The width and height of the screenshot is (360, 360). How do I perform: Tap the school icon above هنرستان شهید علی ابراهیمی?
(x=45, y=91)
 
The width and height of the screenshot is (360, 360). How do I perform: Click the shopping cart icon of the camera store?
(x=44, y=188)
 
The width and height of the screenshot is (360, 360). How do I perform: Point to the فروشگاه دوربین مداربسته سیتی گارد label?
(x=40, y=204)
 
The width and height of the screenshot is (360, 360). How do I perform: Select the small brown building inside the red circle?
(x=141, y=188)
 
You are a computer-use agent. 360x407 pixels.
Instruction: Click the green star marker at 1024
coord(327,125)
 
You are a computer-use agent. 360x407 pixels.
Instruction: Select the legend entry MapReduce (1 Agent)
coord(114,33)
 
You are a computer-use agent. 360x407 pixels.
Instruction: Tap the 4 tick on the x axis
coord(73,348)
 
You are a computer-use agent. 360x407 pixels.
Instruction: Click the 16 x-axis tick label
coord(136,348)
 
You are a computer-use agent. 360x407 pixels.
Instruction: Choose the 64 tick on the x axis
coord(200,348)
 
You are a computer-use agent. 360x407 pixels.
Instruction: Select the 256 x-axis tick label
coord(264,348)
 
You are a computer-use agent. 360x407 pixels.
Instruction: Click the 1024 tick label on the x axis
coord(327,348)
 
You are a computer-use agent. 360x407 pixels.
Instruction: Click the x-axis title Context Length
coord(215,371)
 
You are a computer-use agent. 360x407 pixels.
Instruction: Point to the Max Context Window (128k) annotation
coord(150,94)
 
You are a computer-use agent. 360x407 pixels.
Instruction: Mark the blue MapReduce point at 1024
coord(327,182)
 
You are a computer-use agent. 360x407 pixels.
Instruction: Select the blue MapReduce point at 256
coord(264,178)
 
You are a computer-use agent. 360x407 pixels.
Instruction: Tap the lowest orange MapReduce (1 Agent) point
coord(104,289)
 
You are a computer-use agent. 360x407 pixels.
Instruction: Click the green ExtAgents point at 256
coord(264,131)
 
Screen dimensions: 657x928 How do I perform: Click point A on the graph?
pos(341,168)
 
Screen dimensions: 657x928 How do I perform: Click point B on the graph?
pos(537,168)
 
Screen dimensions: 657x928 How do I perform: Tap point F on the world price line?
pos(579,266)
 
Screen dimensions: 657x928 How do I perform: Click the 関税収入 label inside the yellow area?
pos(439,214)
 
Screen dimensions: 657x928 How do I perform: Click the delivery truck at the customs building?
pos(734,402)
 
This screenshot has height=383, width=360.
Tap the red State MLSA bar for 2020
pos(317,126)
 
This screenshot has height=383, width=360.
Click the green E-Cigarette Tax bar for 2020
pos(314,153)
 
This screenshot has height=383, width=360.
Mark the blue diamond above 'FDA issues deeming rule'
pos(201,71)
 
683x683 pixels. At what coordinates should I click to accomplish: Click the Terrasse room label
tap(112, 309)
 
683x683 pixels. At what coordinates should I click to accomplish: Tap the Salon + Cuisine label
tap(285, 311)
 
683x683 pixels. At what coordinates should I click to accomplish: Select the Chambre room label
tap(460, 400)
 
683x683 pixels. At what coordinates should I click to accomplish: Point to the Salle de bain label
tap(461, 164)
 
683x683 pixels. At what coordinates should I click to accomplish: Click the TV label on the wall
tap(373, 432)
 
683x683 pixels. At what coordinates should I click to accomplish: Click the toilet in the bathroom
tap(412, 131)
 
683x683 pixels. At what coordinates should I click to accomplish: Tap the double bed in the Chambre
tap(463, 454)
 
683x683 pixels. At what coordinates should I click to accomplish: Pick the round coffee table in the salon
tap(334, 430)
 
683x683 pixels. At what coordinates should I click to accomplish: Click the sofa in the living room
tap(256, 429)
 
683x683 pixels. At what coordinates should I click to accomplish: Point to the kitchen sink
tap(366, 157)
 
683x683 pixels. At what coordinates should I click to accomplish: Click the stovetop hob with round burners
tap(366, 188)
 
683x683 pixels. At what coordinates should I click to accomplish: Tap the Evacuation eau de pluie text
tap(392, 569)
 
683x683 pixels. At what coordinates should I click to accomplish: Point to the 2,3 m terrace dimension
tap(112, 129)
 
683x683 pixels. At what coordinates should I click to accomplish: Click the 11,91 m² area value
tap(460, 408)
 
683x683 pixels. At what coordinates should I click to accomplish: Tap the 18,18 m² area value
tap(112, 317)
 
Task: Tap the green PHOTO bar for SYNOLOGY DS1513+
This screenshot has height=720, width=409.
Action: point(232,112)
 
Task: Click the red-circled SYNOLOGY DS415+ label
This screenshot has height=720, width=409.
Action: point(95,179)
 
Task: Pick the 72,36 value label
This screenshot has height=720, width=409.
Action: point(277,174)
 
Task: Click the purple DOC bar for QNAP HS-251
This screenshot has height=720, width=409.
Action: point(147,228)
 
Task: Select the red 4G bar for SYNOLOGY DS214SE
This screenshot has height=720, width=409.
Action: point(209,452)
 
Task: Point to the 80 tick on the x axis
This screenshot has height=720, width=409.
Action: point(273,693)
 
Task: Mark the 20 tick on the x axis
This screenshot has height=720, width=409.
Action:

----

» **Short task**
Rewrite every entry above, changing each "Instruction" to "Command" and leaving everything else untouched.

» **The completed task**
The width and height of the screenshot is (360, 360). How do I perform: Tap the school icon above هنرستان شهید علی ابراهیمی?
(x=45, y=91)
 
The width and height of the screenshot is (360, 360). How do I perform: Click the shopping cart icon of the camera store?
(x=44, y=188)
 
The width and height of the screenshot is (360, 360). How do I perform: Point to the فروشگاه دوربین مداربسته سیتی گارد label?
(x=40, y=204)
 
The width and height of the screenshot is (360, 360). How do I perform: Select the small brown building inside the red circle?
(x=141, y=188)
 
You are a computer-use agent. 360x407 pixels.
Command: Click the green star marker at 1024
coord(327,125)
 
You are a computer-use agent. 360x407 pixels.
Command: Select the legend entry MapReduce (1 Agent)
coord(114,33)
 
You are a computer-use agent. 360x407 pixels.
Command: Tap the 4 tick on the x axis
coord(73,348)
 
You are a computer-use agent. 360x407 pixels.
Command: Click the 16 x-axis tick label
coord(136,348)
 
You are a computer-use agent. 360x407 pixels.
Command: Choose the 64 tick on the x axis
coord(200,348)
 
You are a computer-use agent. 360x407 pixels.
Command: Select the 256 x-axis tick label
coord(264,348)
 
You are a computer-use agent. 360x407 pixels.
Command: Click the 1024 tick label on the x axis
coord(327,348)
 
You are a computer-use agent. 360x407 pixels.
Command: Click the x-axis title Context Length
coord(215,371)
 
You are a computer-use agent. 360x407 pixels.
Command: Point to the Max Context Window (128k) annotation
coord(150,94)
 
You are a computer-use agent. 360x407 pixels.
Command: Mark the blue MapReduce point at 1024
coord(327,182)
 
You are a computer-use agent. 360x407 pixels.
Command: Select the blue MapReduce point at 256
coord(264,178)
 
You are a computer-use agent. 360x407 pixels.
Command: Tap the lowest orange MapReduce (1 Agent) point
coord(104,289)
 
You are a computer-use agent. 360x407 pixels.
Command: Click the green ExtAgents point at 256
coord(264,131)
 
Screen dimensions: 657x928 How do I perform: Click point A on the graph?
pos(341,168)
 
Screen dimensions: 657x928 How do I perform: Click point B on the graph?
pos(537,168)
 
Screen dimensions: 657x928 How do I perform: Tap point F on the world price line?
pos(579,266)
 
Screen dimensions: 657x928 How do I perform: Click the 関税収入 label inside the yellow area?
pos(439,214)
 
Screen dimensions: 657x928 How do I perform: Click the delivery truck at the customs building?
pos(734,402)
 
This screenshot has height=383, width=360.
Tap the red State MLSA bar for 2020
pos(317,126)
 
This screenshot has height=383, width=360.
Click the green E-Cigarette Tax bar for 2020
pos(314,153)
 
This screenshot has height=383, width=360.
Mark the blue diamond above 'FDA issues deeming rule'
pos(201,71)
 
683x683 pixels. At what coordinates should I click to accomplish: Click the Terrasse room label
tap(112, 309)
 
683x683 pixels. At what coordinates should I click to accomplish: Tap the Salon + Cuisine label
tap(285, 311)
 
683x683 pixels. At what coordinates should I click to accomplish: Select the Chambre room label
tap(460, 400)
 
683x683 pixels. At what coordinates should I click to accomplish: Point to the Salle de bain label
tap(461, 164)
 
683x683 pixels. At what coordinates should I click to accomplish: Click the TV label on the wall
tap(373, 432)
 
683x683 pixels. At what coordinates should I click to accomplish: Click the toilet in the bathroom
tap(412, 131)
 
683x683 pixels. At what coordinates should I click to accomplish: Tap the double bed in the Chambre
tap(463, 454)
 
683x683 pixels. At what coordinates should I click to accomplish: Pick the round coffee table in the salon
tap(334, 430)
 
683x683 pixels. At what coordinates should I click to accomplish: Click the sofa in the living room
tap(256, 429)
 
683x683 pixels. At what coordinates should I click to accomplish: Point to the kitchen sink
tap(366, 157)
 
683x683 pixels. At what coordinates should I click to accomplish: Click the stovetop hob with round burners
tap(366, 188)
 
683x683 pixels. At what coordinates should I click to accomplish: Tap the Evacuation eau de pluie text
tap(392, 569)
 
683x683 pixels. At what coordinates should I click to accomplish: Point to the 2,3 m terrace dimension
tap(112, 129)
 
683x683 pixels. At what coordinates should I click to accomplish: Click the 11,91 m² area value
tap(460, 408)
 
683x683 pixels. At what coordinates should I click to accomplish: Tap the 18,18 m² area value
tap(112, 317)
 
Task: Tap the green PHOTO bar for SYNOLOGY DS1513+
This screenshot has height=720, width=409.
Action: point(232,112)
 
Task: Click the red-circled SYNOLOGY DS415+ label
This screenshot has height=720, width=409.
Action: point(95,179)
 
Task: Pick the 72,36 value label
This screenshot has height=720, width=409.
Action: point(277,174)
 
Task: Click the purple DOC bar for QNAP HS-251
This screenshot has height=720, width=409.
Action: point(147,228)
 
Task: Select the red 4G bar for SYNOLOGY DS214SE
This screenshot has height=720, width=409.
Action: point(209,452)
 
Task: Point to the 80 tick on the x axis
This screenshot has height=720, width=409.
Action: point(273,693)
 
Task: Mark the 20 tick on the x axis
This screenshot has height=720, width=409.
Action:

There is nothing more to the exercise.